If she is wise enough to recognize when to apply a growth mindset and smart enough to find a good solution, we're gonna have a happy marriage till the end of our days.
Becoming DM
I am super excited about DND as a hobby and as a business opportunity. I see DND as the fastest-growing hobby of the next 10 years.
In 2026, I wanna start my own campaign. I bought a license for a professional DND hosting tool and joined a continuous campaign as a player to learn.
I feel already pretty strong. After joining another campaign, playing a few one-shots, and learning DMing with Self-degree, I'm gonna feel very confident to start my own unique campaign.

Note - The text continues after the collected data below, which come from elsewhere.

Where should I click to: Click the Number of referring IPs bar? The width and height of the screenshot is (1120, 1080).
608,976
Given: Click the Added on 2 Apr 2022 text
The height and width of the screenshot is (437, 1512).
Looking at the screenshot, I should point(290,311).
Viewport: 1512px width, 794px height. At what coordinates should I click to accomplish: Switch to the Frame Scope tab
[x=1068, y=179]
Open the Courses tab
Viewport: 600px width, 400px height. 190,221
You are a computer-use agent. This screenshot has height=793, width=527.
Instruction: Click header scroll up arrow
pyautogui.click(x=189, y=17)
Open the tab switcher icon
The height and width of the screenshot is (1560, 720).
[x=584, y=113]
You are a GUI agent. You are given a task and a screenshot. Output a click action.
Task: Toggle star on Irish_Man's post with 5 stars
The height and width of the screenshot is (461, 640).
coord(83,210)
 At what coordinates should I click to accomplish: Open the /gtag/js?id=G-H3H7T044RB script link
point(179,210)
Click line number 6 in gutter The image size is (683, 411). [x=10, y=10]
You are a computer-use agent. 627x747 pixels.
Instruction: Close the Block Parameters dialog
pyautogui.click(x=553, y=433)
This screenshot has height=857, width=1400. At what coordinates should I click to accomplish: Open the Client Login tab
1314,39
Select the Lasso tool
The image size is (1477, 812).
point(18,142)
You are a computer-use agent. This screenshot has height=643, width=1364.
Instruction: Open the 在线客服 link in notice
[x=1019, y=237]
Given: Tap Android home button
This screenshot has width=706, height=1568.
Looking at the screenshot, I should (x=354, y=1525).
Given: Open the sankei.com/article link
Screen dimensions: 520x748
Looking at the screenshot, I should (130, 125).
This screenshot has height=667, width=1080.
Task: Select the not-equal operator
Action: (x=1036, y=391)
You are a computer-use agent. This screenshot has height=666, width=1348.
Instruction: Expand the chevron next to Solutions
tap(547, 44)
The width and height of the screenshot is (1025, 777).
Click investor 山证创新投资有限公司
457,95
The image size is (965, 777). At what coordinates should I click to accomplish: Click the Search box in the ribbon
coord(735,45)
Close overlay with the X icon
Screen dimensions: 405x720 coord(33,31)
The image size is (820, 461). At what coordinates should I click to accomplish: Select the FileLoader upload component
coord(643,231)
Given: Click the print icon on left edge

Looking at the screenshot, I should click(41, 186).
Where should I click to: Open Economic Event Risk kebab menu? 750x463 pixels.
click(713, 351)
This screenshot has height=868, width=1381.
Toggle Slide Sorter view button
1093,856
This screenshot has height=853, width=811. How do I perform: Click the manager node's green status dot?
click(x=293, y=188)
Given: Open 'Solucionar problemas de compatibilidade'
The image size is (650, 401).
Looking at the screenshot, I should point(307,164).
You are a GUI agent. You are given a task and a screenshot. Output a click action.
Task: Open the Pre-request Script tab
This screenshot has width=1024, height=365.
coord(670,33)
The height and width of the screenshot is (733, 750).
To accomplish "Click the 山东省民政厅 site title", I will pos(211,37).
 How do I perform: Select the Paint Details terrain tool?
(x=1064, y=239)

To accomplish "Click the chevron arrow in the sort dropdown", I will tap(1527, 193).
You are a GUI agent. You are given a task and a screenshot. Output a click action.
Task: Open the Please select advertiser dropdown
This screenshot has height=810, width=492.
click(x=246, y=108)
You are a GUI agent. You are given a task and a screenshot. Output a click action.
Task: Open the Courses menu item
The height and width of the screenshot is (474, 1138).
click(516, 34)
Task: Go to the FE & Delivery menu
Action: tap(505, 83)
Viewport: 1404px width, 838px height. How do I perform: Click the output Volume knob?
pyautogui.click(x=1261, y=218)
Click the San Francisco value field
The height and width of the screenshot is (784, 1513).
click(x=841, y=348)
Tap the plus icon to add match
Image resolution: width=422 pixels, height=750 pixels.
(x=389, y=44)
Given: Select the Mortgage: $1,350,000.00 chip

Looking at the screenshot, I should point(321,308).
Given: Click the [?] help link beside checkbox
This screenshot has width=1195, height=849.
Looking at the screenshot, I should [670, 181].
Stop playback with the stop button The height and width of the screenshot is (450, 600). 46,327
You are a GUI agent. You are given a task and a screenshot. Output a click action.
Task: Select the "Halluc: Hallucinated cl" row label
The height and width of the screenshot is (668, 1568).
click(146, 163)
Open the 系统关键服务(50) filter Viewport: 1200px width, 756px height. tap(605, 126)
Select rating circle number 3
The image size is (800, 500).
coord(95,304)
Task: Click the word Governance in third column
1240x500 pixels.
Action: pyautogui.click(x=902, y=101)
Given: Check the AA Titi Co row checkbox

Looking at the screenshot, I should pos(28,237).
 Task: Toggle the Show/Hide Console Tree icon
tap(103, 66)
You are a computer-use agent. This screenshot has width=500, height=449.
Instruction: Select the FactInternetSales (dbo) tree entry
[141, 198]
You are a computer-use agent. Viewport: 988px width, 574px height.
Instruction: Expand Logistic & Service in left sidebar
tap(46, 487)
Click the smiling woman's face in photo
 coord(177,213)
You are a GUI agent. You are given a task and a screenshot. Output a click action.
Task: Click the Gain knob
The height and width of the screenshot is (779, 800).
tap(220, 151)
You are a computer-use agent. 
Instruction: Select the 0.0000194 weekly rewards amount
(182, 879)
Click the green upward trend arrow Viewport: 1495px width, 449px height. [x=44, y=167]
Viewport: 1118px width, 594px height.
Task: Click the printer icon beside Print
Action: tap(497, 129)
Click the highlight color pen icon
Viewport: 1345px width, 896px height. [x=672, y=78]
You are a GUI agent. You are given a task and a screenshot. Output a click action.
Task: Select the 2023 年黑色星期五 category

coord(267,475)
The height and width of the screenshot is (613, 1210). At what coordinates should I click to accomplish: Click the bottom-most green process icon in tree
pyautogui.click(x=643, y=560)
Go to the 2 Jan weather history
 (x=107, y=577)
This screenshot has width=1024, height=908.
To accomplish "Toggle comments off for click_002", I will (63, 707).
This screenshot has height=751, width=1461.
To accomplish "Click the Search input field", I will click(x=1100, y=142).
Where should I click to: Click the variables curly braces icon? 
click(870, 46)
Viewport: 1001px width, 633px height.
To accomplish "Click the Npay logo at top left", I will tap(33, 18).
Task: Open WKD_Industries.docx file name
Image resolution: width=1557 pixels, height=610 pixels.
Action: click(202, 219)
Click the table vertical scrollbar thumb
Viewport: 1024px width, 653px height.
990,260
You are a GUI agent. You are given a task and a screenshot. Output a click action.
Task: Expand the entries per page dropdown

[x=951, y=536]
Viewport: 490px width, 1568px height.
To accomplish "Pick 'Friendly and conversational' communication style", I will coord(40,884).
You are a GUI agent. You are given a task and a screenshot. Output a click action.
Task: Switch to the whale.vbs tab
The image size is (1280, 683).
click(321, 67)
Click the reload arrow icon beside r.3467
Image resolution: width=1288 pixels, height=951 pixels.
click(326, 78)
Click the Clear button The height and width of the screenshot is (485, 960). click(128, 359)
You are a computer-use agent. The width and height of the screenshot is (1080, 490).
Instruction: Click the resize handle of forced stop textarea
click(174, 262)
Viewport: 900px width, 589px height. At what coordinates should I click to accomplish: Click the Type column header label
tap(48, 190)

I don't just promise an epic campaign, I promise something the world has never seen. I will utilize tech, AI, and my creativity to make campaigns that run the most unforgettable experience of a player’s life.
Noble 8-fold path, 5 precepts, and yoga
In 2024, I started my path as a true Buddhist. In 2025, I learned what it really means to be a Buddhist. In 2026, I wanna complete all of the required preconditions to be one.

The first and most important step is to accept the 5 precepts in a monastery. Those are:
- Avoid intoxicants
- Avoid inappropriate sexual contact
- Avoid killing
- Avoid stealing
- Avoid lying
The hardest part of me is intoxicants. Being a full-fledged junkie at the beginning of the year makes me desire to accept this jewel, but it also makes it unbelievably hard.
Another important part of becoming a Buddhist is acknowledging 4 noble truths, which are:
- Suffering exists and makes us unhappy
- Suffering comes from desire
- Suffering can be healed
- Nobel 8-fold path is the way to remove suffering
I feel being a true believer in the 4 noble truths. I tried to challenge it, I tried to stretch it, and I came to a natural realization of the truth of it.
The next step I need to work on is adopting the Noble 8-fold path, which is a path to liberation from suffering. It involves the adoption of
- Right view
- Right intention
- Right speech
- Right action
- Right livelihood
- Right Effort
- Right mindfulness
- Right concentration
Each of those folds has an infinite depth in it that has to be studied, cultivated, and practiced.
Another part that isn't traditionally a part of Buddhist liberation, but the one I choose to do is yoga. Transparently, I am not living a very healthy life. Being a nomad isn't helping the situation either. I can't buy any yearly memberships because I can't really predict my year upfront. Some Airbnbs I live in are far from the gym. Some countries have no gyms, I like. All of that created a huge friction for me to do exercises.
Yoga, on the other hand, doesn't require any equipment. It makes my body healthy, more flexible, and brings me closer to enlightenment.
Though I still struggle with making it a habit. I hope that in 2026, I will finally solve it and become a much healthier human being.
Summing up
2025 was a wild ride: from burnout and addiction to acquisitions and clarity. I’m grateful for every lesson—especially the painful ones. I hope sharing this helps someone out there who’s struggling. Life isn’t easy, and it’s not meant to be just a string of successes. It’s messy, unpredictable, and humbling. But it’s also what we make of it.

I have only one life goal. To live a life worth writing a biography. This goal has served me well over the past 5 years, and this year I will continue making it a reality.
Everything I do is going to tell a story. It's going to be exciting and interesting to read about. With my life, I wanna give humanity a lesson. I don't know what kind of lesson yet. You can't judge the book before you finish reading, and my book has just started.